Marketing as a discipline has taken decades to mature, indeed supported by the growth in syndicated data assists as well as new technologies and tools to support the interrogation and analysis of large data volumes. This has helped companies take yet another step towards one of the key goals of marketing: provide the right product at right time and price to the right audience, using the best medium and a tailored message.
These lessons have taken some time to be adopted in the expanding world of digital marketing. From broadcast emails to placing banner ads to capture eyeballs, the metrics have gravitated towards something new, including actions, conversion, click-throughs and even amount of purchase. Different companies, and even internal groups within companies, use different metrics to determine success. The metrics can be proactive based on strategy, or reactive based on other internal or external factors. Sometimes the approach is forced by competitive pressure, in other cases by the need to track performance against broader objectives such as budgets or margins. As businesses become more used to the digital arena, segmentation and profiling play an increasingly important role in targeted campaigns.
Enter the new frontier of social marketing. Many questions arise for marketers, generating much discussion in industry groups and conferences: Which platform should I use? Which metrics should be tracked? What is the ROI? What does it drive? Also growing in complexity is the issue of revenue attribution in a multi-channel marketing world, and the role social media campaigns play in overall results. All valid questions, but a big challenge is that many seem to be forgetting a very fundamental question in marketing, regardless of channel, and that is: exactly who we are targeting? What is the difference between the 10 or 10,000 people who ”Like” your Facebook page or follow you on Twitter?
What is the difference between the 10 or 10,000 people who ”Like” your Facebook page or follow you on Twitter?
This is an important question because it raises the issue of relevancy. Look at the marketing efforts in other channels. Do we show the same ad on all channels? What about print ads in magazines? Is every customer or prospect sent the same piece of direct mail? The same offer? How about email? Even web pages are providing different experiences to different visitors based on what we know about them, including something as simple as a winter clothing offer that’s based on the IP address of the customer. It’s clear that marketing efforts are becoming more finely tuned and targeted.

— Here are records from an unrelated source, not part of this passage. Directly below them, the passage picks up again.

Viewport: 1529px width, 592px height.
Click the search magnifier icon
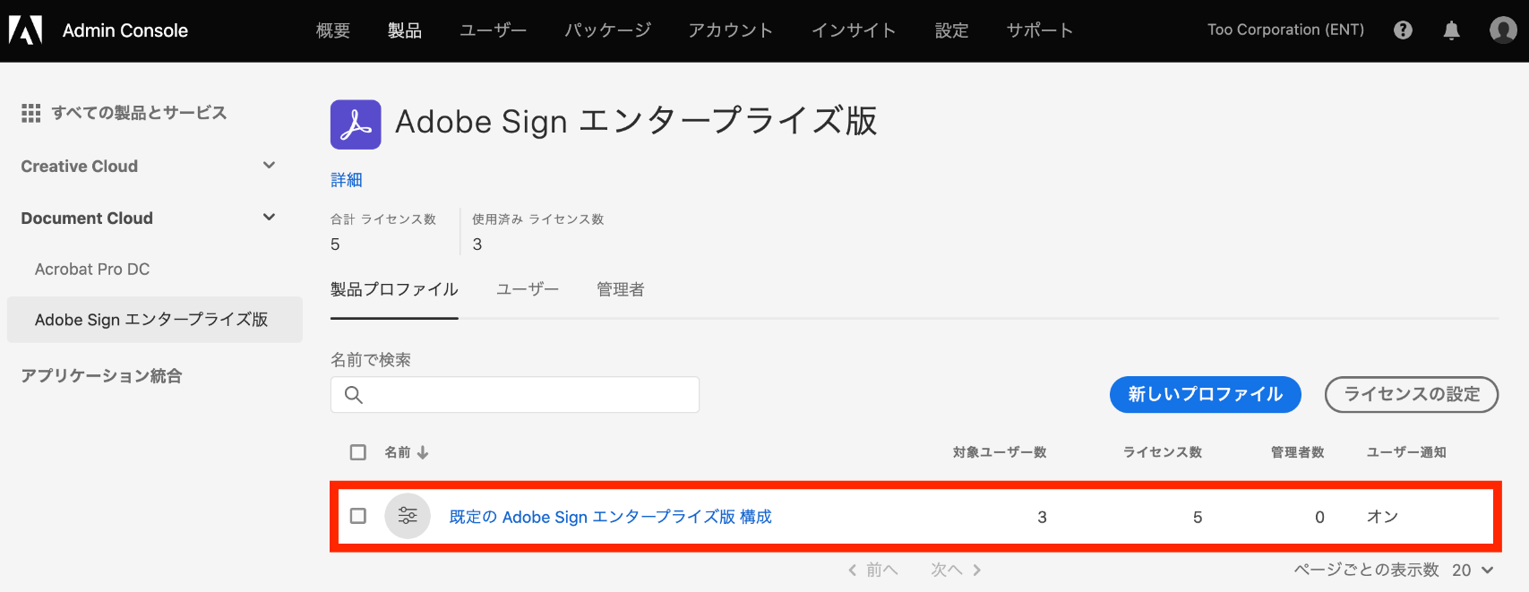click(354, 395)
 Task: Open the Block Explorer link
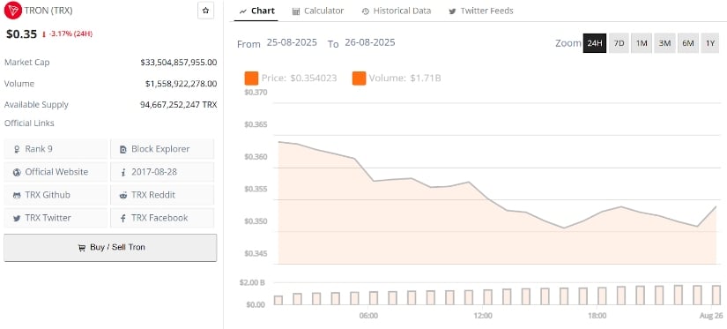(x=162, y=149)
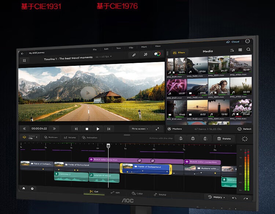Click the undo arrow icon

click(x=234, y=198)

One key strength of social media marketing is the ability to engage an audience, though this can be marginalized due to the one size fits all approach for social engagement efforts. The troubling question is: At what point does this approach become irrelevant noise or social spam? If I have one page for customers to like, in an attempt to speak to all of them I may not be speaking to any of them. The only case in which all messages are relevant to all the fans on Facebook or followers on Twitter is if they are essentially alike because I have a very narrow product offering. Let me describe the issue with social spam using a simple example. A national clothing retailer has customers who differ by age, gender and geographical regions. At the most basic level, the factors that segment the customers would be:
- Gender: 2 groups – male and female
- Region: 4 groups – West, East, Central and South
- Age: 3 groups -18-25, 26-34, 35-44
Potentially there are 24 different segments of audience (2x4x3 = 24). It is late Fall and if the retailer is sharing updates once daily on its Facebook page, how often will it post something that is relevant to a 19 year old male living on the West Coast? Say the posting on Monday is for light Fall jackets targeted for teenage girls on the West Coast. Tuesday it is for heavier jackets targeted for 30-something males in the colder East Coast, Wednesday the message is for 35-44 age women in South for accessories, and so on.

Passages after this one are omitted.